С этой позиции легко прояснить смысл дерзости. С тех пор как философия оказалась в состоянии лицемерно-ханжески жить так, как она говорит, дерзость заключается в том, чтобы говорить так, как живут, и о том, что составляет жизнь. В культуре, в которой закосневшие идеализмы сделали ложь формой жизни, процесс истины зависит от того, найдутся ли люди, которые окажутся достаточно агрессивными и свободными («бесстыдными»), чтобы высказать истину. Власть имущие теряют свое действительное самосознание, сталкиваясь с шутами, клоунами, киниками; потому в анекдоте Александр Македонский и говорит, что он хотел бы быть Диогеном, если бы не был Александром. Если бы он не был шутом своих собственных политических амбиций, он бы разыгрывал из себя шута, чтобы сказать людям, равно как и самому себе, истину. (А если власть имущие, в свой черед, начинают мыслить кинически, если они знают истину о себе и, несмотря на это, «продолжают делать то же самое» – то они полностью начинают соответствовать современной дефиниции цинизма.)

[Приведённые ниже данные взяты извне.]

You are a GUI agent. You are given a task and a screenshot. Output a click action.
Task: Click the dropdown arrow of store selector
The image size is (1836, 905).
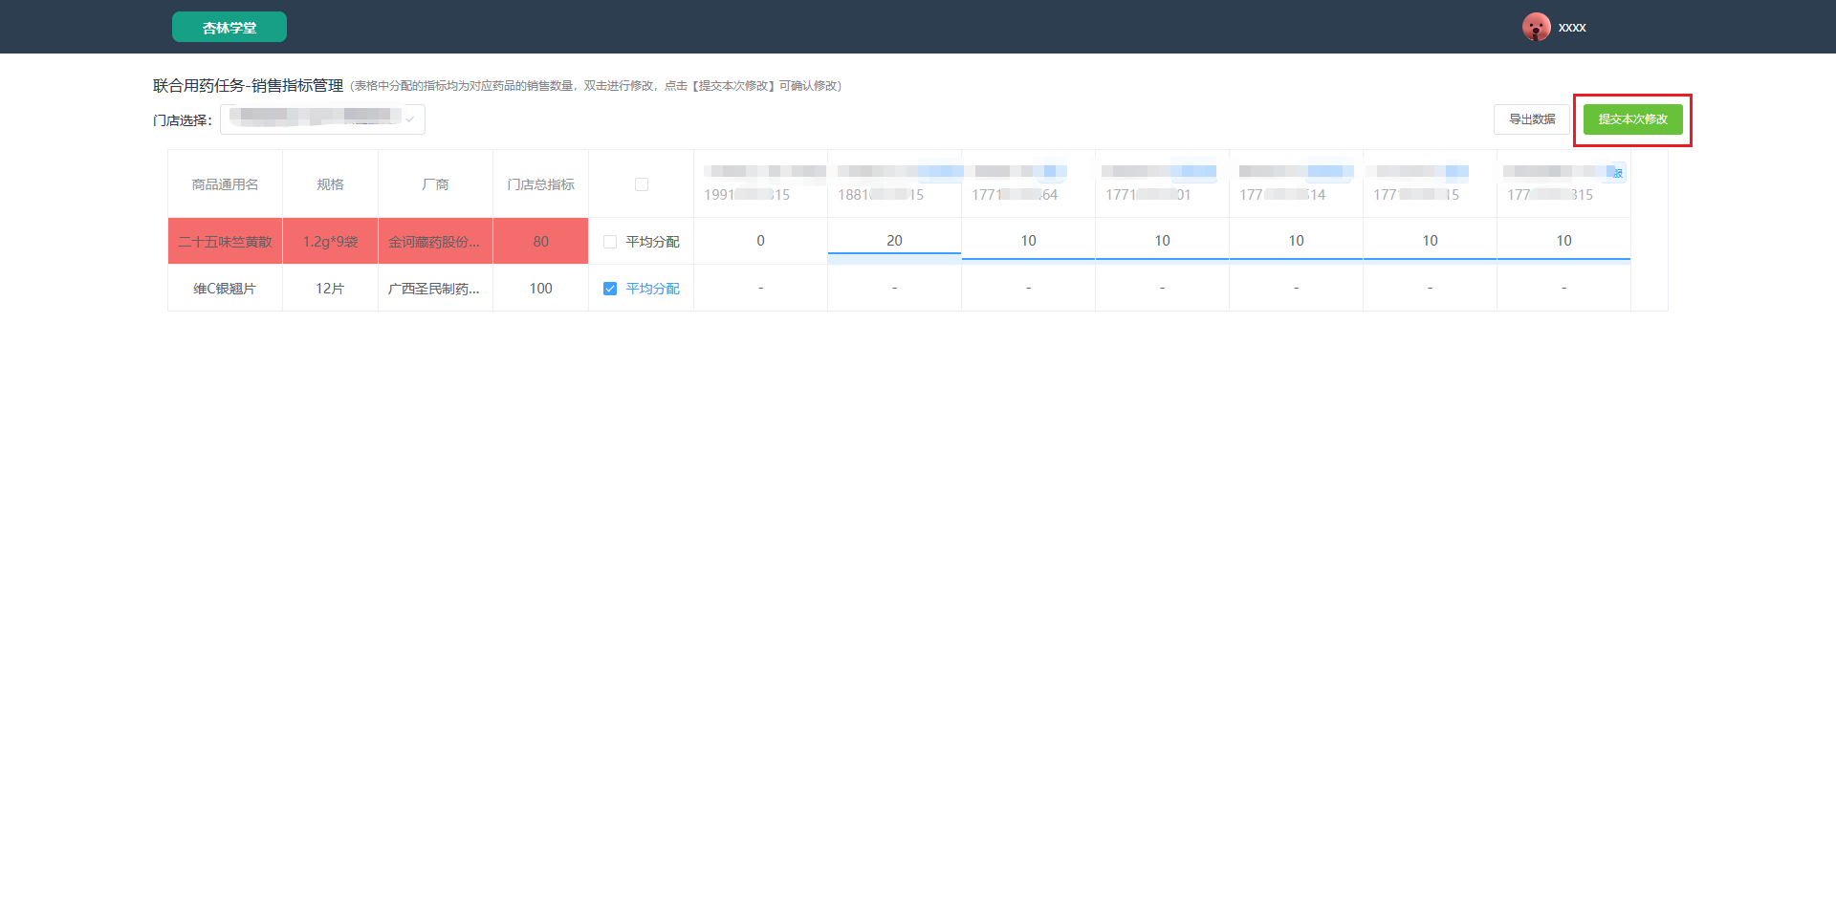click(409, 119)
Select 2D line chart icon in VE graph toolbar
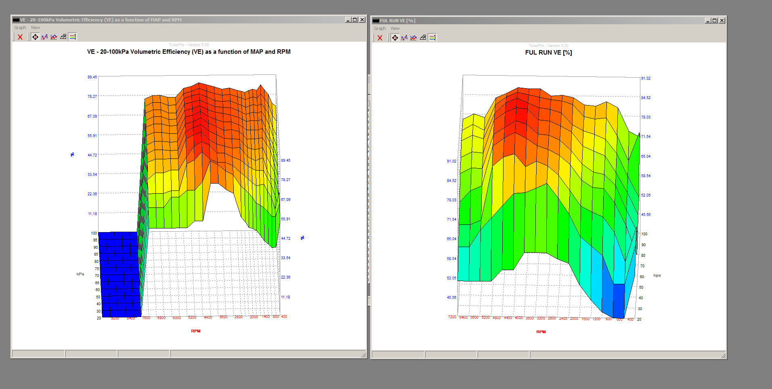Screen dimensions: 772x389 (54, 37)
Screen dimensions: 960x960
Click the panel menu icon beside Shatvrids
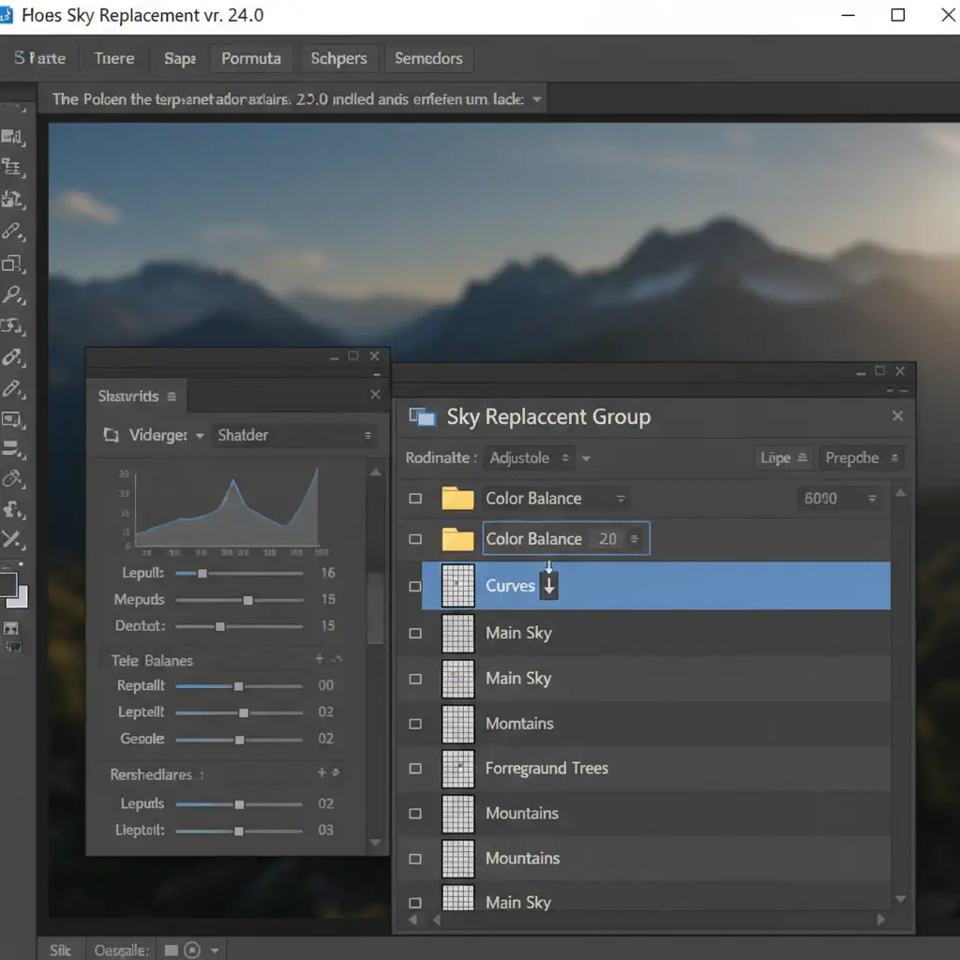(x=172, y=397)
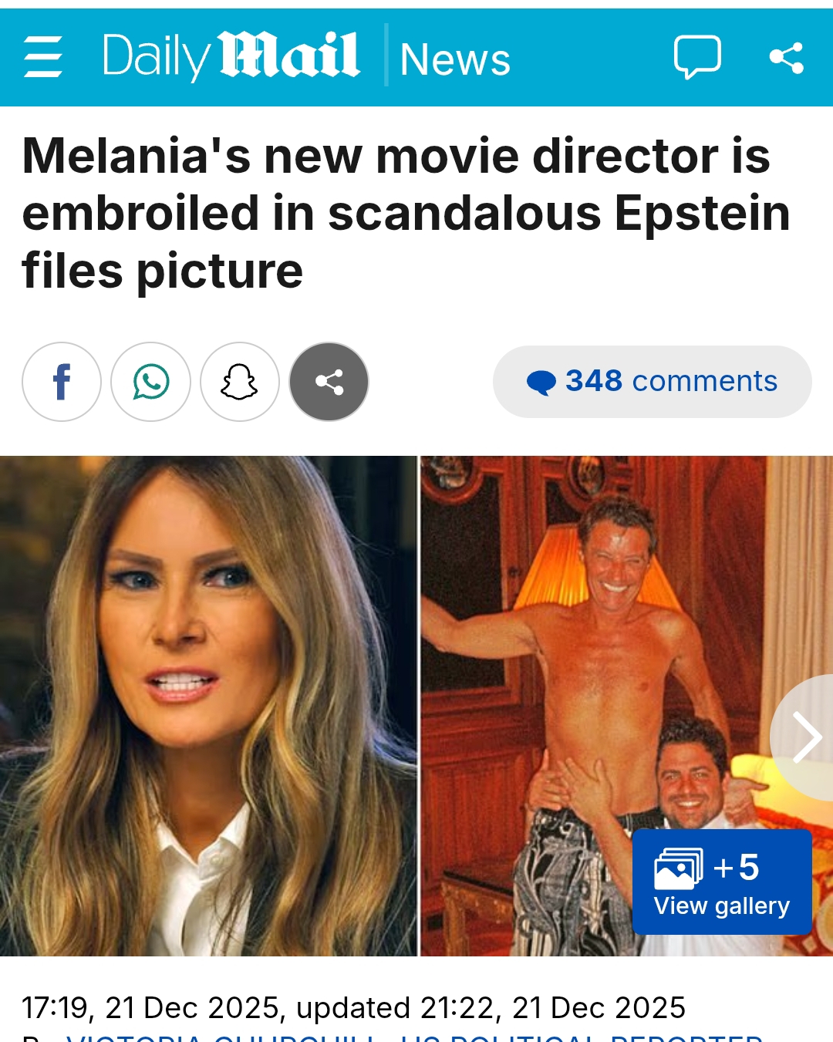Tap the article headline text
The width and height of the screenshot is (833, 1042).
point(406,213)
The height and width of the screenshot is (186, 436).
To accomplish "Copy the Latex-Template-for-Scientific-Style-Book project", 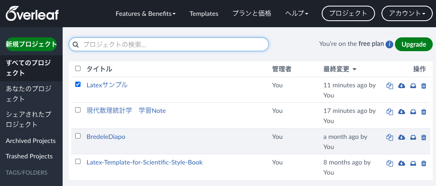I will (390, 163).
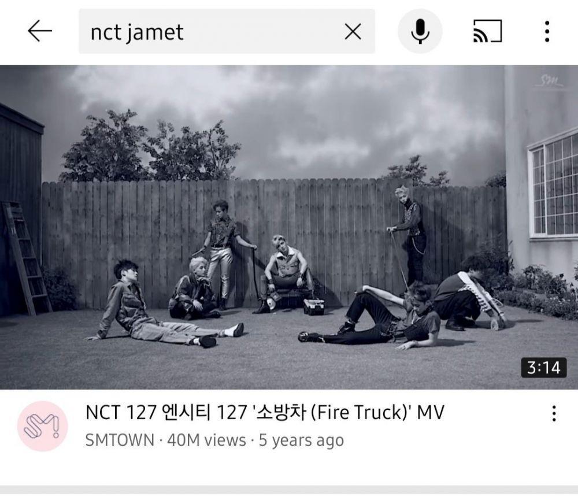The height and width of the screenshot is (496, 578).
Task: Click the 'nct jamet' search field
Action: pos(227,31)
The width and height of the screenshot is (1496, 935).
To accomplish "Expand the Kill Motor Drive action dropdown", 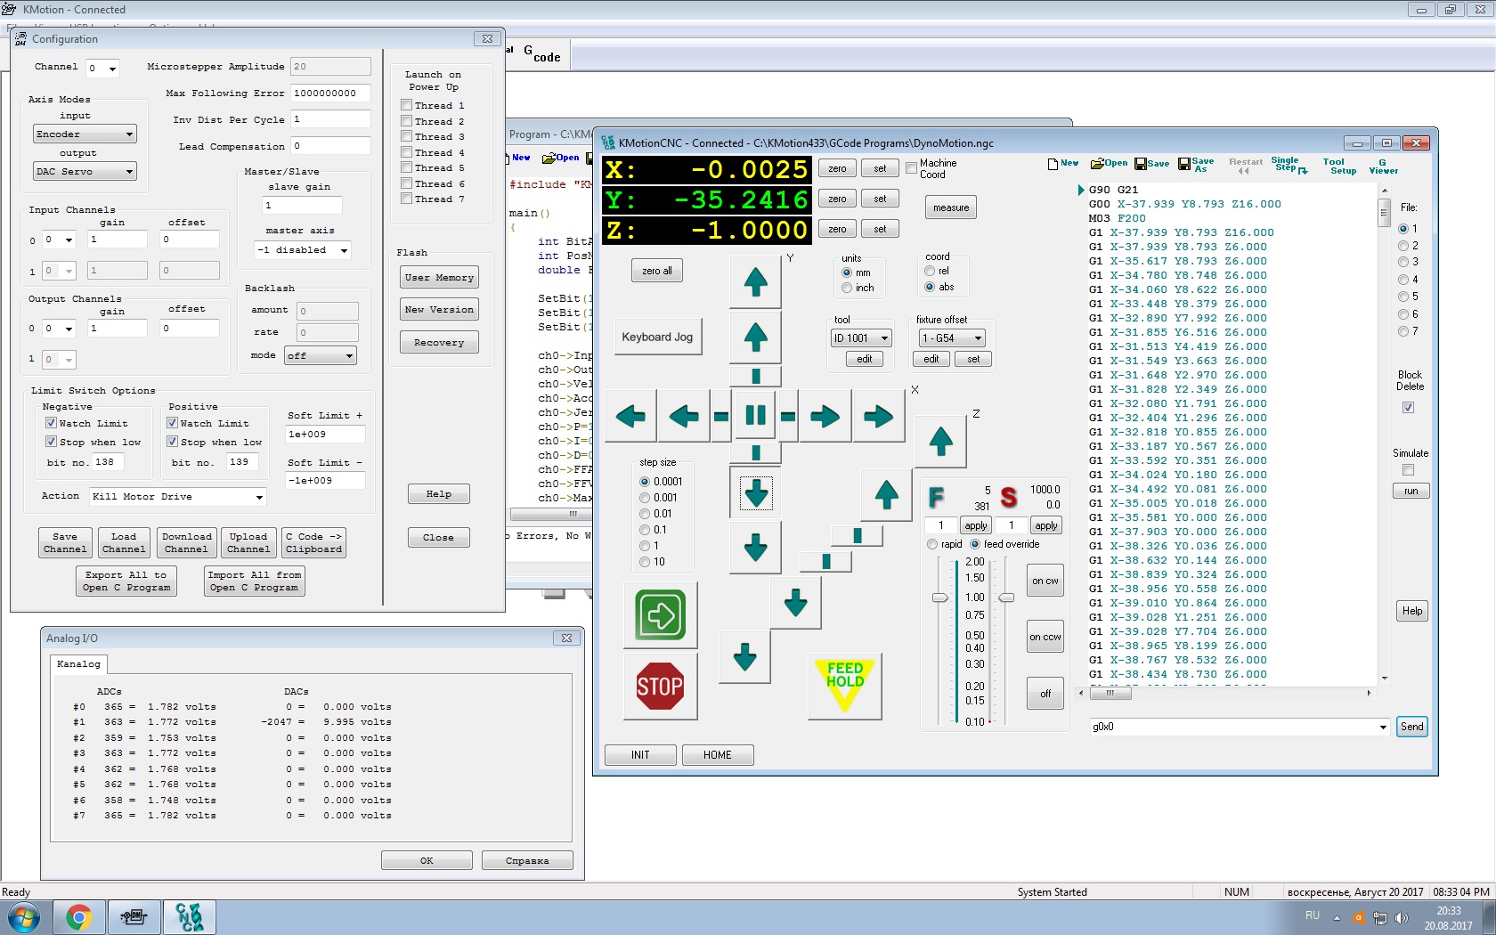I will [259, 497].
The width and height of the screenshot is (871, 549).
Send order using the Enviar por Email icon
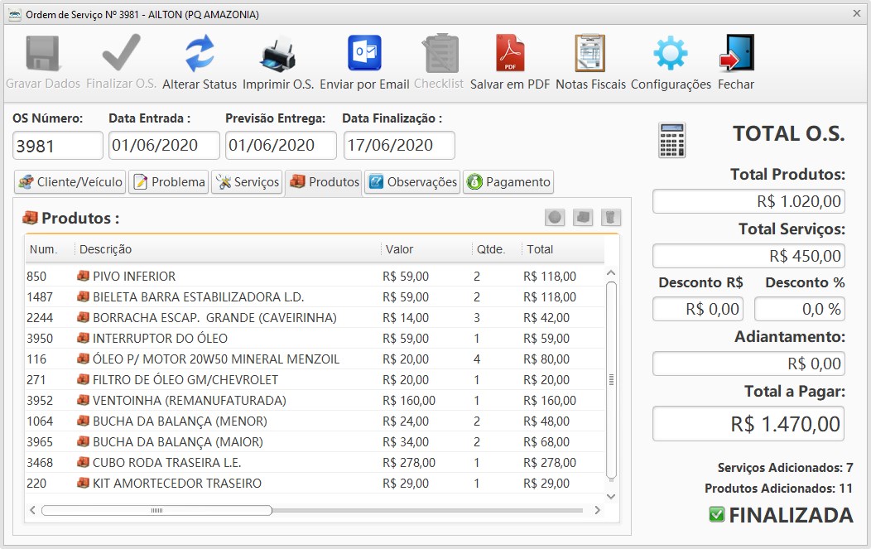pyautogui.click(x=362, y=51)
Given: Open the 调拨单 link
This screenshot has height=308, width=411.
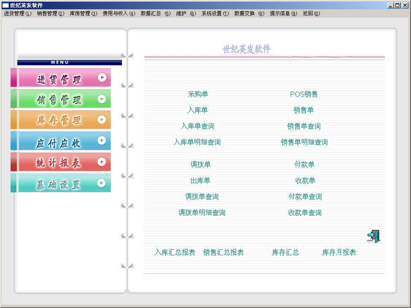Looking at the screenshot, I should tap(200, 165).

Впрочем, только на протяжении немногих последних веков слово «дерзкий» имеет негативное значение. Первоначально оно подразумевало, как в древнем верхнегерманском, продуктивную агрессивность, смелое выступление навстречу врагу: дерзкий – «храбрый, отважный, полный жизни, лихой, неподвластный чужой воле, страстно желающий чего-то». История этого слова отражает процесс девитализации культуры. У того, кто сохраняет дерзость еще и сегодня, не остыл материалистический пыл, как того хотели бы те, кому мешают реализовывать свои планы незамороженные люди. Прототип дерзкого человека – библейский Давид, который задирает Голиафа: «Подходи ближе, чтобы я точнее попал в тебя». Он показывает, что голова имеет не только уши, чтобы слушать и слушаться, но и мозг, чтобы устроить более сильному фронду, нанести ему афронт, атаковать по всему фронту.
Греческий кинизм открыл животное человеческое тело и его жесты как аргументацию; он развил пантомимический материализм. Диоген опровергает язык философов языком клоунов: «Когда Платон дал определение, имевшее большой успех: „Человек есть животное о двух ногах, лишенное перьев“, Диоген ощипал петуха и принес к нему в школу, объявив: „Вот платоновский человек!“ После этого к определению было добавлено: „С широкими ногтями“»[54]. Именно это – а не аристотелизм – есть реалистическая философия, противостоящая Сократу и Платону. Господским мышлением отличаются оба – и Платон и Аристотель, пусть даже в платоновской иронии и диалектических скачках еще дает о себе знать искра сократовской плебейской уличной философии. Диоген и иже с ним, напротив, заняты, в сущности, плебейской рефлексией. Только теория этой дерзости может обеспечить подход к политической истории воюющих между собой рефлексий. Это позволяет писать историю философии как диалектическую социальную историю: она будет историей телесного воплощения и раскола сознания.
Но с того момента, как кинизм сделал высказывание истины зависимым от факторов мужества, дерзости и риска, процесс истины оказался во власти доныне незнакомого морального противоречия; я называю его диалектикой растормаживания. Тот, кто берет на себя свободу выступать против разного рода господствующей лжи, провоцирует возникновение климата сатирической развязности, в которой и власть имущие, вкупе со своими господскими идеологиями, аффективно растормаживаются – именно в ответ на критические выпады с кинической стороны. Но если киник подкрепляет свои «дерзости» аскетической жизнью, то подвергшийся атаке идеализм отвечает ему замаскированной под возмущение расторможенностью, которая в наихудшем варианте доходит до полного физического уничтожения противника. К сущности власти относится то, что она может смеяться только собственным шуткам.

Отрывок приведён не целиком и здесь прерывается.